- In the two years they've been putting on parties, The Hydra have earned a reputation for booking dead-on lineups. This year they've found a permanent home in Studio Spaces, a mid-sized venue that doubles as a photography studio and has an open-plan layout to match. For a recent event, Houndstooth and Leisure System, two flag-flyers for an open-minded approach to dance music, were given full curatorial control. Their choices nodded to '90s Warp and Rephlex, as well as some of the most staunchly unique artists of the moment. It was a refreshing perspective on a scene that often finds itself overly beholden to the four-four kick.
Second Storey, for example, opened the night with an atmospheric broken beat sound that was equal parts bass music and electro, before moving into more hard-edged sounds like Drexciya's "Lardossen Funk." Speaking of Drexciya, founding member Heinrich Mueller was present alongside To Nhan as Dopplereffekt. Their unique, conceptual live set had the two facing each other in white masks, with blueprints of CERN rotating on the screen behind. The music was dark and dystopian, with deep percussive bass and climactic arpeggios, and was more beat-driven than when I'd previously seen them. Though usually a peak-time act, the early slot suited the pair well. Shortly afterwards, Luke Vibert dropped a flanged edit of Aphex Twin's "Digeridoo"—the second time I'd heard an Aphex track that evening—followed closely by Plaid's masterful live set. Deeply imbued with their beautiful and terrifying sound, it was great to see a packed room raving to the leftfield duo.

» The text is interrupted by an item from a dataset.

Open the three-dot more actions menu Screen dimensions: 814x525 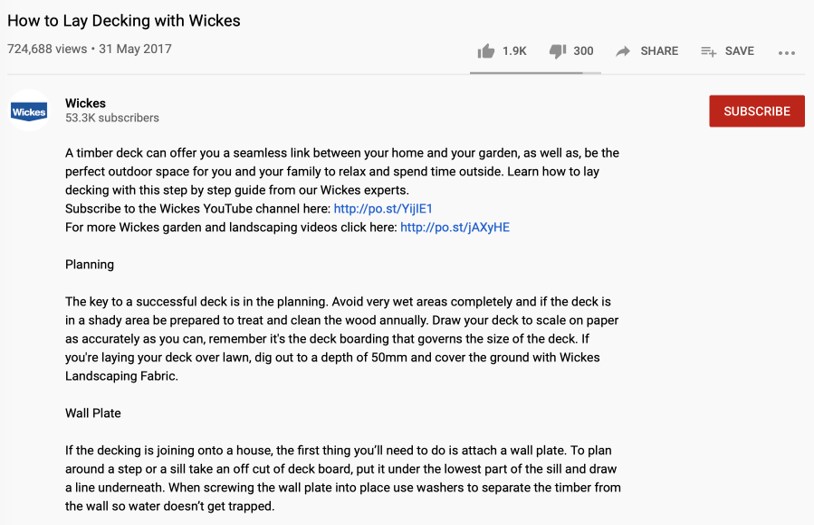(786, 52)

One of the defining characteristics of the night was how individual a persona each artist displayed. Clark, in the Warehouse room, was the most remarkable live act I saw, switching nimbly between styles like he was the master of them all. What glued it all together was hard to pin down, but it was something to do with his composed, orchestral approach. Akkord's sounds felt like they had been precisely engineered for the room, with the tight kicks and rhythmic patterns resonating crisply. In fact, the sound across the venue was excellent overall.
Objekt opened with rushing, hi-tech electro ("Ganzfeld"), which he tweaked in his sound design-heavy style. He then moved gradually into straight-up octane-fuelled techno, but for my money the first half was better, showcasing the most funk and motion out of anyone all night. Call Super and Perc wrapped things up in the Houndstooth and Leisure System rooms respectively. The former kept things moving with a groovy, musical, and diverse techno set, while the latter was, unsurprisingly, pummelling, but with plenty of character. Rarely do dance music events feel so fresh and engaging from start to finish.